**GIVEN RECORDS**.
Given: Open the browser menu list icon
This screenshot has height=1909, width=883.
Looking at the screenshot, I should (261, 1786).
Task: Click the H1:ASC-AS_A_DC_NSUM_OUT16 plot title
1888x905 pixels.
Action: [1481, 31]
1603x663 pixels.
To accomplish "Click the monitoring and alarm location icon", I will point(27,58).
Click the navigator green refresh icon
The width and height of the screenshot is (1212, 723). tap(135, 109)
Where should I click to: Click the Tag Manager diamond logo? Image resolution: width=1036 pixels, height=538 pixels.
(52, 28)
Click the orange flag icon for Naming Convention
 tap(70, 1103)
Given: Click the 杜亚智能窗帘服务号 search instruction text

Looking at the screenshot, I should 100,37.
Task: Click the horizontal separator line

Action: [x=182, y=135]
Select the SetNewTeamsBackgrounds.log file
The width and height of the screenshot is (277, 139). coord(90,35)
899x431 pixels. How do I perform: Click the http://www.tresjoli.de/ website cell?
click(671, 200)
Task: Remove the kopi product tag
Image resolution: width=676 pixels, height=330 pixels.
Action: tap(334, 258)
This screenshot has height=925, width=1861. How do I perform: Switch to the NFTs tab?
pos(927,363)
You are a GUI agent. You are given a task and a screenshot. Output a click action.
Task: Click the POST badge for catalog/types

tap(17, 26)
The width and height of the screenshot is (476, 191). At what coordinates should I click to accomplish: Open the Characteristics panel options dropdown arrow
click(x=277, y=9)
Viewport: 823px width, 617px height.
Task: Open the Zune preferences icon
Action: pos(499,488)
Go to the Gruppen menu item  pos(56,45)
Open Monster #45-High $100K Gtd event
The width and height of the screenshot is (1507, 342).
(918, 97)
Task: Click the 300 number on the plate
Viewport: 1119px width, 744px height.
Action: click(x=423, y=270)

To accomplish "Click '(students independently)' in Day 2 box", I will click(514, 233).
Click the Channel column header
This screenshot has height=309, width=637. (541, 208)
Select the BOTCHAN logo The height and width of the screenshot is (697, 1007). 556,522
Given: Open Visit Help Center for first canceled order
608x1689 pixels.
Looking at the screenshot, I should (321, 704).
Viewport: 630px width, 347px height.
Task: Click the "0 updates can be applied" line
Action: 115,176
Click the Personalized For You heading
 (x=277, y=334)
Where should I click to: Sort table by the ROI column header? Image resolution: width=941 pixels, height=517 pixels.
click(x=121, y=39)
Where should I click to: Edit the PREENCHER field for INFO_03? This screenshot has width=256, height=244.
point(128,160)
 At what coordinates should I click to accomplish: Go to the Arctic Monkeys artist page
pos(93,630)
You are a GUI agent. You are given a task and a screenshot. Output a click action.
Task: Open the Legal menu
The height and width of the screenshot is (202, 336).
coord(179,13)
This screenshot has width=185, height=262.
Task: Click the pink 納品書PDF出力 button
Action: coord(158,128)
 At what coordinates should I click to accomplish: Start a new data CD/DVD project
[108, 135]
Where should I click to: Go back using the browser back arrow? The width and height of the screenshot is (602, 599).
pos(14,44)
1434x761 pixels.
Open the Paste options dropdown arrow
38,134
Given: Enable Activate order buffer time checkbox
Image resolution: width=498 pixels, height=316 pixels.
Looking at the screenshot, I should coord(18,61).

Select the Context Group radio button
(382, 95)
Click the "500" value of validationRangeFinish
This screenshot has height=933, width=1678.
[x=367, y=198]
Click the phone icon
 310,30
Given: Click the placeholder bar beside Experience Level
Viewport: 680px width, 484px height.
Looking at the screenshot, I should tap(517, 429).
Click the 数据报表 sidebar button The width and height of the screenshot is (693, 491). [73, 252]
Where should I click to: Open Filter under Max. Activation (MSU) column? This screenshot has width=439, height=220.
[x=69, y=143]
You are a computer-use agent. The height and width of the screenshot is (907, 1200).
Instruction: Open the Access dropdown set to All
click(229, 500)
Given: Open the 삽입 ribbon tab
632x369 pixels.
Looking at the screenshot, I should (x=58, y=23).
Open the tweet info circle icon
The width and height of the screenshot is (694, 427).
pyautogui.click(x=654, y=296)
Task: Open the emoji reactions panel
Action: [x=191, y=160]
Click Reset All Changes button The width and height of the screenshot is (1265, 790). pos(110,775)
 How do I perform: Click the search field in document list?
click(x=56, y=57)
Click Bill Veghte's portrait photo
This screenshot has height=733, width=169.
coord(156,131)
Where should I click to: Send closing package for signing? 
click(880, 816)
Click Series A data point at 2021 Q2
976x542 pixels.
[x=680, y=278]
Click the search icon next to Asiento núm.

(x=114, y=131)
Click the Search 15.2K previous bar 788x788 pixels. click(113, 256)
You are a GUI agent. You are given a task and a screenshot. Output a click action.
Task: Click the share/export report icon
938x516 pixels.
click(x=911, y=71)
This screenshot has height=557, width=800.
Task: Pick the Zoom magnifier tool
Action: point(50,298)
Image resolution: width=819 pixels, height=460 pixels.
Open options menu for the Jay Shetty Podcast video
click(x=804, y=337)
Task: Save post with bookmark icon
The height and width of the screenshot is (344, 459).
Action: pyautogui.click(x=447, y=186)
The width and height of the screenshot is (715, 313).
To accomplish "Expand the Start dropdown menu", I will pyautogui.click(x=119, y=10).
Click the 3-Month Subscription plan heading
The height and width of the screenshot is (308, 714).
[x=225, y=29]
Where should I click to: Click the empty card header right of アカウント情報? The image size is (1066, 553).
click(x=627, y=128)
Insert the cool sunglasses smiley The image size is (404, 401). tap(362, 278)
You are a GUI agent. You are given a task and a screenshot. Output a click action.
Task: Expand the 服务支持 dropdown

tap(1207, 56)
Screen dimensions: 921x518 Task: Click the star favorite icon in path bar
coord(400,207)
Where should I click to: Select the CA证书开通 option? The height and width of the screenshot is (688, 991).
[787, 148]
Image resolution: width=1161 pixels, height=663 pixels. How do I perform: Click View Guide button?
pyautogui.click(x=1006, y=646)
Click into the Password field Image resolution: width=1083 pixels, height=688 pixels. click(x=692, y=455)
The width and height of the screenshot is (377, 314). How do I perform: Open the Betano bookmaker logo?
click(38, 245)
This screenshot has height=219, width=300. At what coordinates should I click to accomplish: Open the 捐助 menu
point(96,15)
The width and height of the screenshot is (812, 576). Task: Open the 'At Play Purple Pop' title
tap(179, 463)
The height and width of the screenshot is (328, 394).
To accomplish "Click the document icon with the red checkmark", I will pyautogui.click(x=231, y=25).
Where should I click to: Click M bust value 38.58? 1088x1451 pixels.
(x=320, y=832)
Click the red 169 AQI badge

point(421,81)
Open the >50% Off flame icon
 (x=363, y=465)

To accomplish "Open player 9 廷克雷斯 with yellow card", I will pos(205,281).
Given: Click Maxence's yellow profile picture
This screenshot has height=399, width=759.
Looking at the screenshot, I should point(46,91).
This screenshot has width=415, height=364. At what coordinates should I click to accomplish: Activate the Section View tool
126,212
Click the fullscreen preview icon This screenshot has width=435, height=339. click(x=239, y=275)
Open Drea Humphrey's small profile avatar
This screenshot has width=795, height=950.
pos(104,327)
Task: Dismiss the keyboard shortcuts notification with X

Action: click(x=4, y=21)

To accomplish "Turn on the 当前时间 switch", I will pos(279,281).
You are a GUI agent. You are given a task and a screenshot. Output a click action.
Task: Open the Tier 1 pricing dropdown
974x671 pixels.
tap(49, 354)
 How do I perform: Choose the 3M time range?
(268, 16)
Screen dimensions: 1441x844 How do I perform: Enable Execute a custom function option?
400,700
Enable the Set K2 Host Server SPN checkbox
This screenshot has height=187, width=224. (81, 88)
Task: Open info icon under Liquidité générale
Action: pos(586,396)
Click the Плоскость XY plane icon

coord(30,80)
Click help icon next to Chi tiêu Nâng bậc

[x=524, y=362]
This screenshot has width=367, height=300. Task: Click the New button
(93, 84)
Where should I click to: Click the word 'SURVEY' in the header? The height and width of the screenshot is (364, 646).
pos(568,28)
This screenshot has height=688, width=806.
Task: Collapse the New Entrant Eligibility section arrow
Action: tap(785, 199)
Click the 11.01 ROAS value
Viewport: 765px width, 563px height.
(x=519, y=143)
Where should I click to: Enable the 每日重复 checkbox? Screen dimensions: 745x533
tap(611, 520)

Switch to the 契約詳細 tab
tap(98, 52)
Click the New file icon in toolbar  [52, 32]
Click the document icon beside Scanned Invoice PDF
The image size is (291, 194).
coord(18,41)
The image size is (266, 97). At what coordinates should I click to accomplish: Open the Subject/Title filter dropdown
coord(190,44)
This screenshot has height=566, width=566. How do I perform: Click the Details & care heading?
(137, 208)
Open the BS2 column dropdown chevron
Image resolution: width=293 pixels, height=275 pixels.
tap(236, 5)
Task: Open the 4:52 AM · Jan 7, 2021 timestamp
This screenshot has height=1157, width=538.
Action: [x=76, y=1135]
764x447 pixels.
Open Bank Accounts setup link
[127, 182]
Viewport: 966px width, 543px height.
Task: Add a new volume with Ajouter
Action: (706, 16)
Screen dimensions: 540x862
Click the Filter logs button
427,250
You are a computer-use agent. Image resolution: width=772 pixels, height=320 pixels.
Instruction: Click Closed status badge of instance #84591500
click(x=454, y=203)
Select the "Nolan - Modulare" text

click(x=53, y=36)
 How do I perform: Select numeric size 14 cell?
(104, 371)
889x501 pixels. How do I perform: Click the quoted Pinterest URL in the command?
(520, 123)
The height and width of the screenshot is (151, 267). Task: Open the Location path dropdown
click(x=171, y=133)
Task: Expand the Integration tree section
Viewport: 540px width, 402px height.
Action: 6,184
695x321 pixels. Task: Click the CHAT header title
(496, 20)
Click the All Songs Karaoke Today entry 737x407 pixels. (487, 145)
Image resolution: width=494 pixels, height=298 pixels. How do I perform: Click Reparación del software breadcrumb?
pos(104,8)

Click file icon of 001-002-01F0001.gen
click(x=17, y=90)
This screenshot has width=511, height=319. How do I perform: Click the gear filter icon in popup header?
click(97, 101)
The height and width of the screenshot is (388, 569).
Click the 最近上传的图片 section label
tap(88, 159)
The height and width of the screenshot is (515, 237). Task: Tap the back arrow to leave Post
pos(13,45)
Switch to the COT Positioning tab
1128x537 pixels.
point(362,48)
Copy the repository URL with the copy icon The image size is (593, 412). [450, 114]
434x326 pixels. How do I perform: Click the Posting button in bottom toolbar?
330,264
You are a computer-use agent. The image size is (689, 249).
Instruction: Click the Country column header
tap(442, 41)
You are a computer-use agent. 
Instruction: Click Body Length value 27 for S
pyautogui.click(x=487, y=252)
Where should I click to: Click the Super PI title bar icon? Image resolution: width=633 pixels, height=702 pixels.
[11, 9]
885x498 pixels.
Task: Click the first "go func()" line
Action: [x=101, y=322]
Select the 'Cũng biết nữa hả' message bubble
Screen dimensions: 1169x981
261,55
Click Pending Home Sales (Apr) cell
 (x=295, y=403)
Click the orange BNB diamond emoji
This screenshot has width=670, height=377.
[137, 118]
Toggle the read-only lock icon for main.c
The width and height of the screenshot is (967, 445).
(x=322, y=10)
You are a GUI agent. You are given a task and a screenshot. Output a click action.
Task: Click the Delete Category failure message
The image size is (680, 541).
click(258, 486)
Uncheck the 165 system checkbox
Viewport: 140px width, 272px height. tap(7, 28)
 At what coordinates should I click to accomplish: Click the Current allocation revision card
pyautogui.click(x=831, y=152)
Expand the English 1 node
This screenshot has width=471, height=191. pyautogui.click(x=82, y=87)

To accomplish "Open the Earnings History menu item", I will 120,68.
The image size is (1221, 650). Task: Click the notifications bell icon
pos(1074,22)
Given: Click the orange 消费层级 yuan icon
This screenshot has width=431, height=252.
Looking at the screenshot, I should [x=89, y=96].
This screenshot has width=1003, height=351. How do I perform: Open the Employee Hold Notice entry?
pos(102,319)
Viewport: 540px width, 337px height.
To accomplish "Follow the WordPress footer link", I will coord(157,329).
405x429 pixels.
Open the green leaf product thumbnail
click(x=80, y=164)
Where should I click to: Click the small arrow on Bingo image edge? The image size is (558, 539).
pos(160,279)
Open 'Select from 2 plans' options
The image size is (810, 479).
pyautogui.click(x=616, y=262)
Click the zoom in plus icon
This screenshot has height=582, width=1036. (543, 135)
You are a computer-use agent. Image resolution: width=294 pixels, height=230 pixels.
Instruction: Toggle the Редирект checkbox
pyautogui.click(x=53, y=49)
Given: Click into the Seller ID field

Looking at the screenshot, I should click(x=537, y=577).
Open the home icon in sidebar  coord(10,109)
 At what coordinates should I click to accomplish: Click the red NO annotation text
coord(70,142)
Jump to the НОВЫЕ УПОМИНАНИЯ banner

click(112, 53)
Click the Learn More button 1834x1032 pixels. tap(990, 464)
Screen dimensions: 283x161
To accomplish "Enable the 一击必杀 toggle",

**WHAT THE TASK ASKS**. List each line in the listing that contains the string "item".

**SOLUTION BELOW**.
Go to the Gruppen menu item  pos(56,45)
To accomplish "Open the Earnings History menu item", I will 120,68.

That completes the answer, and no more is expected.